Mas o que pensa Summers a respeito? Ele garante que haverá, sim, recessão. Crava período mínimo de 18 meses e diz que será necessário pesar a mão, além do que sustentam os atuais indicativos do Fed.
— Aterrissagem suave é o triunfo da esperança sobre a experiência, pois não há relatos na literatura de algo desse tipo. É muito fácil se comprometer com o que o Fed acredita que seria um sucesso, isto é, reduzir o CPI para 2% sem passar de 3,25% os juros e com desemprego abaixo de 4,1%. Essa é a dita recessão leve ou o pouso suave. Mas, se pensarmos que a recessão é parte de um processo de controle inflacionário, se vier maior, e virá, é preciso pisar mais firme no freio. Portanto, minha leitura é diferente e minha esperança é que o Fed faça o necessário para colocar o gênio da inflação na garrafa por mais 40 anos — argumenta.
Se pensarmos que a recessão é parte de um processo de controle inflacionário, se vier maior, e virá, é preciso pisar mais firme no freio. Portanto, minha leitura é diferente e minha esperança é que o Fed faça o necessário para colocar o gênio da inflação na garrafa por mais 40 anos.
LARRY H. SUMMERS
Ex-secretário do Tesouro norte-americano
O ex-secretário do Tesouro ainda afirma que errar a estratégia, neste momento, seria equivalente a "não tomar antibióticos pelo tempo exato prescrito". Outro equívoco apontado por ele é olhar para o descontrole de preços com base em cada produto em separado (comodities, petróleo, grãos, etc).
Como exemplo, cita a escassez de semicondutores, que, entre outros segmentos, atingiu em cheio a tradicional indústria automobilística dos Estados Unidos. O resultado: a produção anual caiu de 17 milhões de unidades, na média, para 12 milhões de veículos, diz. Algumas consequências: preços elevados no mercado de usados, mais dinheiro gasto em outros itens e o Produto Interno Bruto (PIB) em queda anualizada de 0,9% no primeiro trimestre, comenta.

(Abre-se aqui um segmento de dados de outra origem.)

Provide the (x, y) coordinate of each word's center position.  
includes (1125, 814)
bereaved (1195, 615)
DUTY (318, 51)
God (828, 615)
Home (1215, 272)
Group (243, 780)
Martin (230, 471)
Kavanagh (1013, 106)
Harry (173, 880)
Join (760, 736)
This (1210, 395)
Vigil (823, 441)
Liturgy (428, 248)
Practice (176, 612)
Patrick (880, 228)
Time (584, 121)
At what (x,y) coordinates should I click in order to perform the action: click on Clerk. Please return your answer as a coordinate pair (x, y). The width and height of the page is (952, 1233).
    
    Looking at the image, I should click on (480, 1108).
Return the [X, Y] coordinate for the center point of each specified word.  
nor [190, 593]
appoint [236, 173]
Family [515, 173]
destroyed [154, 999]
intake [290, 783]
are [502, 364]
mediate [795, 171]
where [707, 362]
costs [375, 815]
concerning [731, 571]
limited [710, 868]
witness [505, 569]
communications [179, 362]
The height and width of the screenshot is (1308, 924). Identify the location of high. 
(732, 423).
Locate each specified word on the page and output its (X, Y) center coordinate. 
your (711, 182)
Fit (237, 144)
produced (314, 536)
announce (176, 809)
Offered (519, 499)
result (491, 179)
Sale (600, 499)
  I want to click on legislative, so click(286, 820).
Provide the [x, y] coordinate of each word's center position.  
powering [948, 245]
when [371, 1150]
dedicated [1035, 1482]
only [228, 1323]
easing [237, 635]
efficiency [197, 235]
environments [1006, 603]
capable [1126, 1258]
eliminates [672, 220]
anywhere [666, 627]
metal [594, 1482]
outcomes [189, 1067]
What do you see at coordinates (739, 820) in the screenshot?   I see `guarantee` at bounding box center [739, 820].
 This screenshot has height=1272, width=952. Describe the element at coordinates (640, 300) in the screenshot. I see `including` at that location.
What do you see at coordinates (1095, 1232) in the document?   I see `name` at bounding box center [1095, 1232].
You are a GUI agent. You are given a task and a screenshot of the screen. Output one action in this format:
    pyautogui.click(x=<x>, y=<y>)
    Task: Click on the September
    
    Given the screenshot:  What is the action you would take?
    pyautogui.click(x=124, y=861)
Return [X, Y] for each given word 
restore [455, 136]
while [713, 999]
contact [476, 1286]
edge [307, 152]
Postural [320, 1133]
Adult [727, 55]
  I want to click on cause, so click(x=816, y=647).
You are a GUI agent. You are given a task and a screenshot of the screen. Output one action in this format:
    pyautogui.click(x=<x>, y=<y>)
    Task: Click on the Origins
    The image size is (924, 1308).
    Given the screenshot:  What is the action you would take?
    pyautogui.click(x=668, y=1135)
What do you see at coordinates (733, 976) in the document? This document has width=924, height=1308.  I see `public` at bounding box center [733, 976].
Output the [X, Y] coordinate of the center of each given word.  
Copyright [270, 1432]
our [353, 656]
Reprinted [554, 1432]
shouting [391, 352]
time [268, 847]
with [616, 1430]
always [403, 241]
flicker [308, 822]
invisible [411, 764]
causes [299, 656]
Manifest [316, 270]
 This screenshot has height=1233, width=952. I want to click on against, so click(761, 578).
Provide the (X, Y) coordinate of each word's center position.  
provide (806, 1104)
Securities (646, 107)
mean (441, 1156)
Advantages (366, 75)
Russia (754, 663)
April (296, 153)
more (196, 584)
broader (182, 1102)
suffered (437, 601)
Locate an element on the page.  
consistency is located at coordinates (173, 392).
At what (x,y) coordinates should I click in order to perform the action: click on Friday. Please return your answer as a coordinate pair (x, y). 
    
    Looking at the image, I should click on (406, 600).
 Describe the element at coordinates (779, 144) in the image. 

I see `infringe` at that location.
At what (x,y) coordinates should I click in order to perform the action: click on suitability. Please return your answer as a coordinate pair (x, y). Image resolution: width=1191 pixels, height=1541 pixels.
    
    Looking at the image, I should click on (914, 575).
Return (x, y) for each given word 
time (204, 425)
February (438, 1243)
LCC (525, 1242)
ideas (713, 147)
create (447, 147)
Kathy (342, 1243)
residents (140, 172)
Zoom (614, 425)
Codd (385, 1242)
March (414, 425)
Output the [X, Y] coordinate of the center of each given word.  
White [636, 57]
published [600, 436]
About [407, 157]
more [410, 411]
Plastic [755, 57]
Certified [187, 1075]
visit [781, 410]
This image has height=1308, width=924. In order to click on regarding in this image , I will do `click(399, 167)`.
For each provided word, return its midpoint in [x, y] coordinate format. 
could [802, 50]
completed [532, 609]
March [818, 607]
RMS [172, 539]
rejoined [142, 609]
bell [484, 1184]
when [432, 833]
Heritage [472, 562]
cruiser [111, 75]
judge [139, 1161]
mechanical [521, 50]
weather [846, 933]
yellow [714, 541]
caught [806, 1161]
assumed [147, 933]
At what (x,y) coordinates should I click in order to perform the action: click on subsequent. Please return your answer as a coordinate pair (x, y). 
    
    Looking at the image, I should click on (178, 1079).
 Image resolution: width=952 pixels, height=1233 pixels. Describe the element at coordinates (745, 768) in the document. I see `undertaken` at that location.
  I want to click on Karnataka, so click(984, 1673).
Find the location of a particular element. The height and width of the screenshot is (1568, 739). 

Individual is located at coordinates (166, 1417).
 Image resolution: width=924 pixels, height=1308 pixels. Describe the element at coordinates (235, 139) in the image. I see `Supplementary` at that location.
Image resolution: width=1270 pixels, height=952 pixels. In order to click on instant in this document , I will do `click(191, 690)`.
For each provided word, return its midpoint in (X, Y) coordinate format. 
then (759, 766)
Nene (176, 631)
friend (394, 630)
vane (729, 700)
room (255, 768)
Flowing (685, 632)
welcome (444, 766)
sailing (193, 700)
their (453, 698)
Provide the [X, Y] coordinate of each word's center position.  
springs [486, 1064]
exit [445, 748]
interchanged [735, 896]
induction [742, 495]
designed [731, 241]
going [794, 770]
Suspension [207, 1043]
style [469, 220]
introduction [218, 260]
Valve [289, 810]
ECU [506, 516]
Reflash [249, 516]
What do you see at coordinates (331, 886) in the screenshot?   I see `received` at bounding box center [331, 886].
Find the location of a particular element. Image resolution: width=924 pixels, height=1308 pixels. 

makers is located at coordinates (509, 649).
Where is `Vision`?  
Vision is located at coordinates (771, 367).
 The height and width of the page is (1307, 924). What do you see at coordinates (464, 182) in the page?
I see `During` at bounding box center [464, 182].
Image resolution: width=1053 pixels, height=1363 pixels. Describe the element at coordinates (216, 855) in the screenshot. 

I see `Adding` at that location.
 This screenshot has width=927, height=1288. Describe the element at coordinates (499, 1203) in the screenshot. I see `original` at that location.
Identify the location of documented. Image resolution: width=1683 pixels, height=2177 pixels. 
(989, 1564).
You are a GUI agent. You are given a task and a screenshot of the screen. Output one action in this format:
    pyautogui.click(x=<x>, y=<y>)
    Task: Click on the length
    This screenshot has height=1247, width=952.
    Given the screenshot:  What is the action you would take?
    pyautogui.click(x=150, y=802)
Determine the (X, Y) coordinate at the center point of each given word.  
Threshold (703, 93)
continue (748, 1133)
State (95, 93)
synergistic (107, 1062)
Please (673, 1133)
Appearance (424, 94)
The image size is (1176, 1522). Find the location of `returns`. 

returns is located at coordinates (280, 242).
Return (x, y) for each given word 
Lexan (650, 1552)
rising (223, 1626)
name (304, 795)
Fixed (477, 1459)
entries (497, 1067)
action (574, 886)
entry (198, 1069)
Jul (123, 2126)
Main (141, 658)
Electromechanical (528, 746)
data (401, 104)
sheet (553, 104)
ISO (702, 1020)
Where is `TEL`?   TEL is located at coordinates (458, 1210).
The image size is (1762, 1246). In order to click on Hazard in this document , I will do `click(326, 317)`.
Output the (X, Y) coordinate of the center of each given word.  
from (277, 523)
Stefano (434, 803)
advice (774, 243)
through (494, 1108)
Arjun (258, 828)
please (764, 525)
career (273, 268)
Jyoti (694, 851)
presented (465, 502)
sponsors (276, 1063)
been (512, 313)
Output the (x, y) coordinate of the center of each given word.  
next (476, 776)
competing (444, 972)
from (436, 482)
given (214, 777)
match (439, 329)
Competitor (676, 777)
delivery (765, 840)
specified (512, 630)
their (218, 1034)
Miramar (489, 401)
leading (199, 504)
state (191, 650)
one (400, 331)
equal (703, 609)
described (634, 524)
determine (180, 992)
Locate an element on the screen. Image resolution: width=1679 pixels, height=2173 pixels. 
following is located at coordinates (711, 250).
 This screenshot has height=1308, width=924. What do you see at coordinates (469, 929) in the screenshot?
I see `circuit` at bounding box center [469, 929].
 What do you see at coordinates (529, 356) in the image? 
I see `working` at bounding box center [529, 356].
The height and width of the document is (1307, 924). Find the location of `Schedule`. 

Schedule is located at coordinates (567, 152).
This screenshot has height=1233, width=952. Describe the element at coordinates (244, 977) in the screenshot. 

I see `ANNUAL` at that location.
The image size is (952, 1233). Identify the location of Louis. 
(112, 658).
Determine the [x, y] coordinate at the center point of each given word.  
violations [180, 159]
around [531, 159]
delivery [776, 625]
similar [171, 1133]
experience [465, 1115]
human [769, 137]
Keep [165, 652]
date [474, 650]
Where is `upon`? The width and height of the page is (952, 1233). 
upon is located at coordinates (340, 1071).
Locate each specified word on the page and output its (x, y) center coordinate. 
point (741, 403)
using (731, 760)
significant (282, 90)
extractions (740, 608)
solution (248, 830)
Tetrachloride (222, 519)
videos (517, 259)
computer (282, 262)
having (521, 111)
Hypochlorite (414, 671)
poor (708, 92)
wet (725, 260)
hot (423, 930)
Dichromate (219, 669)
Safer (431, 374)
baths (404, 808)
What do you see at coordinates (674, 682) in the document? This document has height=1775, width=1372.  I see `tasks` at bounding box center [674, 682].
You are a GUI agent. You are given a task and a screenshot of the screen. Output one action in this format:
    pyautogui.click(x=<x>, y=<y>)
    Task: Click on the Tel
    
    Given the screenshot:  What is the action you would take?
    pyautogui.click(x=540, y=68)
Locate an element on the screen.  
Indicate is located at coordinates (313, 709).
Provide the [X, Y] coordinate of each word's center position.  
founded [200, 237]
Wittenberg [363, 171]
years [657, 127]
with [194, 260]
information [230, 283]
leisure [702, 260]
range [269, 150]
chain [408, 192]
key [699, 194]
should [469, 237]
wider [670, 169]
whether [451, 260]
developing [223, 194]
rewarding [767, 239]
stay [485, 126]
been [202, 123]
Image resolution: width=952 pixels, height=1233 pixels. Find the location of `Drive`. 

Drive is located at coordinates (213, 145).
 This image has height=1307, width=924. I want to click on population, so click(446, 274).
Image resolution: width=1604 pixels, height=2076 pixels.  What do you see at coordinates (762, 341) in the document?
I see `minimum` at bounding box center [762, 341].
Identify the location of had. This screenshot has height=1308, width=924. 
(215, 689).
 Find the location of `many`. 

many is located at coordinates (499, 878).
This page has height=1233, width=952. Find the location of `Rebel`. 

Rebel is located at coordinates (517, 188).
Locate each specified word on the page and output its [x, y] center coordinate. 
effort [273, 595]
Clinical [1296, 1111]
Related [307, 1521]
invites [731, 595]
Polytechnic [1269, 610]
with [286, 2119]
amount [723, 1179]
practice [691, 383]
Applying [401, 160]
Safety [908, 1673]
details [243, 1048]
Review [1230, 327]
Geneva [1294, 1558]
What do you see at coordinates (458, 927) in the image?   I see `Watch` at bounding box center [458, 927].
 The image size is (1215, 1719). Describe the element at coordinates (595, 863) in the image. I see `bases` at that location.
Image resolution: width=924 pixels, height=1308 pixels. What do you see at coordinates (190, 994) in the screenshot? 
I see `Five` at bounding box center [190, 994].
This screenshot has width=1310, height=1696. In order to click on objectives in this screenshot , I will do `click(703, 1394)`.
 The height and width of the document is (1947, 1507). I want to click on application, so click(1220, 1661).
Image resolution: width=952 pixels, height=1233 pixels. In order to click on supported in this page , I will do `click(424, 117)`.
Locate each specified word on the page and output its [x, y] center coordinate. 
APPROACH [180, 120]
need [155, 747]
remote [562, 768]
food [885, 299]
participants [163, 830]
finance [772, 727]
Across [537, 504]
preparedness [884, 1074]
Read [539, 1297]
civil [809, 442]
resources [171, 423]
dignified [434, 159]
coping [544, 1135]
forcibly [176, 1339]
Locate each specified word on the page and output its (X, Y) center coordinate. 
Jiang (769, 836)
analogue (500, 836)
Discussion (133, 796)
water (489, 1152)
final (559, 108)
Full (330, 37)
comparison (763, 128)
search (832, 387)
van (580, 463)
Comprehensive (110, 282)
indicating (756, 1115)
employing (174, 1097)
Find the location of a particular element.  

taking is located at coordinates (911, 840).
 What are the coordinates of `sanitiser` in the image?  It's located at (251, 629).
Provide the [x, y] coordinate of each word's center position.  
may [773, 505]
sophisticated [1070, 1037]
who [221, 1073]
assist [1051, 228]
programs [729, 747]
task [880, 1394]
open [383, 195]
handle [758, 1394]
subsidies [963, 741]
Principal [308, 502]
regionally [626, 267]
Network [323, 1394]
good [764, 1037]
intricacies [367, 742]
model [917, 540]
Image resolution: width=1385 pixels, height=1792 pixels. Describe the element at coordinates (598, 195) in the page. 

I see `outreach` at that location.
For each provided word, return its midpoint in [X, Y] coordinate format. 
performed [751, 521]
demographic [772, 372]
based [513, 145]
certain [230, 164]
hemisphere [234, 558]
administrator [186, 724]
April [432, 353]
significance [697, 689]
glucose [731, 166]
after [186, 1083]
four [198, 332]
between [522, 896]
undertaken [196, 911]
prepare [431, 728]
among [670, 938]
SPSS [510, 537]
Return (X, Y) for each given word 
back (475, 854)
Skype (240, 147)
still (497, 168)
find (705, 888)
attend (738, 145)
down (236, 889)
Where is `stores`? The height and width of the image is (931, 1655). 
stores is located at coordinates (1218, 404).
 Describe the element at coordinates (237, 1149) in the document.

— Tem muita coisa acontecendo. Quando se analisa produto por produto, se enlouquece. E como uma pessoa que se levanta em um jogo de futebol para ter a melhor visão e obriga todos os demais a fazer o mesmo para que, no fim das contas, ninguém mais veja a partida. É preciso olhar o todo — orienta.
O futuro da América Latina
Ao buscar o DNA do processo inflacionário, Larry H. Summers critica a política nacionalista do ex-presidente Donald Trump e afirma que o maior de todos os erros é não admitir que "criamos um problema inflacionário". Lembra que o processo enfrentado pelo primeiro mundo, no momento, faz parte da história recente dos países latino-americanos e, quase sempre, está ligado a uma variação de "descaminhos das políticas monetárias" de seus respectivos países.
Questionado sobre o futuro do Brasil como opção de mercado emergente para investimentos, lembra que o país obteve o maior crescimento do mundo durante um século (1880 a 1980). Segundo ele, o fato comprova a qualidade das pessoas, as riquezas e o potencial econômico. No entanto, acrescenta que um novo processo de expansão desta natureza não decorreria de "uma convergência natural", pelo contrário, dependeria de alguns aspectos.
— Essa pergunta deveria ser sobre política econômica. Será que a sociedade brasileira vai conseguir se impor e dar educação decente às crianças? Será que os governos vão reduzir o seu peso para que as boas empresas consigam atrair e capital de investimento? Será que terão instituições públicas confiáveis? Tudo que fizerem para tornar a sua democracia um instrumento para o povo e pelo povo vai ser muito importante. Mas a grande pergunta que gostaria de deixar é: será que a América Latina vai se parecer mais com a América do Norte ou vice-versa? — pontua.